With a few tools and techniques, cleaning a domestic oven needn't be a chore. Find out how to clean your cooker with these tips from The Oven and Hobs Cleaning Company's Mark Woollard.
Lids and roasting bags
'It may sound obvious, but a pan with a lid is a good means of prevention,' says Mark from The Oven and Hobs Cleaning Company. 'Fatty foods do tend to splash everywhere so a cover will minimise this.
'Customers tell me that roasting bags can also help to minimise the fallout from a Sunday roast!'
Mark says: 'The best rule for oven cleaning, although many people don’t have the willpower to do it, is to clean up any major spills straight away, before they get nasty. Don’t let drips get burnt on hundreds of times.'
Teflon oven liners
Mark strongly advises against using aluminium foil to line the oven, saying: 'Ovens which heat from the bottom can cause tin foil to melt onto the oven, ruining the enamel floor.'
Instead, check the manufacturer's instructions to see if a Teflon oven-liner could be used.

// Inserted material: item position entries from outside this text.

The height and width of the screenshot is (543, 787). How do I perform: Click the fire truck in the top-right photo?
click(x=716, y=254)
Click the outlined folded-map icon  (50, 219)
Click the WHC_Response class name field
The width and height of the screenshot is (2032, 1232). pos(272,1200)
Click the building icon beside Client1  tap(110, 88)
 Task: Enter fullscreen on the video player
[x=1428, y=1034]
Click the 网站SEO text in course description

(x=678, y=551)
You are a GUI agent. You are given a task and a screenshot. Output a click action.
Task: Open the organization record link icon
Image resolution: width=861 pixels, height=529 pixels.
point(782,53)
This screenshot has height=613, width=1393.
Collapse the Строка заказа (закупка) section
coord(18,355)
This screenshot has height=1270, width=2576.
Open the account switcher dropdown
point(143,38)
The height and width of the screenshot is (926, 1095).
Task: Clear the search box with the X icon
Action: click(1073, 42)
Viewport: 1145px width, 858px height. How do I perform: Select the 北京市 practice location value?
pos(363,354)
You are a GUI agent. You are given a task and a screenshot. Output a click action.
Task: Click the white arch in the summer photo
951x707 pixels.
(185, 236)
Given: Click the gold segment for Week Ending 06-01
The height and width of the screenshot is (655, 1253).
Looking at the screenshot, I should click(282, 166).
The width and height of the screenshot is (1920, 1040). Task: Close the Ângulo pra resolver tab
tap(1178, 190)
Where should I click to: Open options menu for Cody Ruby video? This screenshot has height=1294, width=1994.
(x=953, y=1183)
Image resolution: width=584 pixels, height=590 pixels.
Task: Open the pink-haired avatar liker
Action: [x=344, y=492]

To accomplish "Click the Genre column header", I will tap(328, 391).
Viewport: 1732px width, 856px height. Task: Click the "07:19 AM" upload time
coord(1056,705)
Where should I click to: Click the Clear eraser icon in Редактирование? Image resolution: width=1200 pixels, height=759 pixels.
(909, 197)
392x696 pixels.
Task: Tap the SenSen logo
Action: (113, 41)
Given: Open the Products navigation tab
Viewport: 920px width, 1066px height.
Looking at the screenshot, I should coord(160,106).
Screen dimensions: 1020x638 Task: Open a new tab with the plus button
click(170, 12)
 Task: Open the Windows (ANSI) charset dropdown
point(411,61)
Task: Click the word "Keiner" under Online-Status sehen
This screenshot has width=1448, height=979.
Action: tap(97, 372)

These can prevent messy spills and drips from becoming burnt-on, but are only suitable for some types of ovens.
Single ovens (those which don't have a separate smaller oven containing the grill) often start to smoke if the grill function isn’t used regularly. This is due to a build-up of grease on and around the grill element.
'A preventative measure is to turn on the grill element for about a minute while your food is being served. Then, turn the element off as you close the oven door,' explains Mark. 'That will burn off the fat clinging to it. If your smoke alarm regularly goes off while cooking, this is often the cause.'
'The floor of an oven is almost always enamel. Sometimes the sides and ceiling can be, too,' says Mark.
'Keep a supply of Brillo-style scouring pads handy. You don't need to be frightened of using a bit of elbow grease on enamel surfaces as it’s very tough.
'If the sides of your oven are grey and rough to touch, this is probably a self- or easy-clean surface,' says Mark. 'It's a micro-porous type of enamel – sometimes described as "pyrolytic" – which is designed to absorb the fat and burn it off when the temperature of the oven is high. On the whole, they work well.'
Follow the manufacturer’s instructions for leaving on and turning up the oven once you have finished cooking. Once cool, you can simply sweep the carbonised particles from the oven floor.
'Any stubborn stains to the self-clean surface can be tackled with a lint-free cloth or sponge and a little mild washing-up liquid.'
'Buy a dip tray. also known as an oven soaking tray, in order to soak the shelves in a solution to remove dirt and grease. These trays are large enough to accommodate the oven shelves and racks which often don’t fit into a kitchen sink,' says Mark.
'Some customers tell me that they do this in their bath, using biological washing powder and leaving the shelves to soak overnight. You’ll probably still need to use some wire wool but it’s much easier once you’ve got the worst off by soaking.'
The more traditional method is to use bicarbonate of soda powder or soda crystals in boiling water. Soak for as long as you have available – a few hours should be enough. If the condition of the shelves is poor, you’ll need to use these in combination with a hob or barbecue scraper. Muster some energy and then Mark advises, 'Moving the scraper across the shelves at a 90 degree angle to remove the burnt-on stuff.'
Spills tend to get burnt-on because the glass in an oven door gets very hot.
Washing-up liquid will sometimes do the trick, but otherwise a hob scraper with a fresh blade can be used carefully.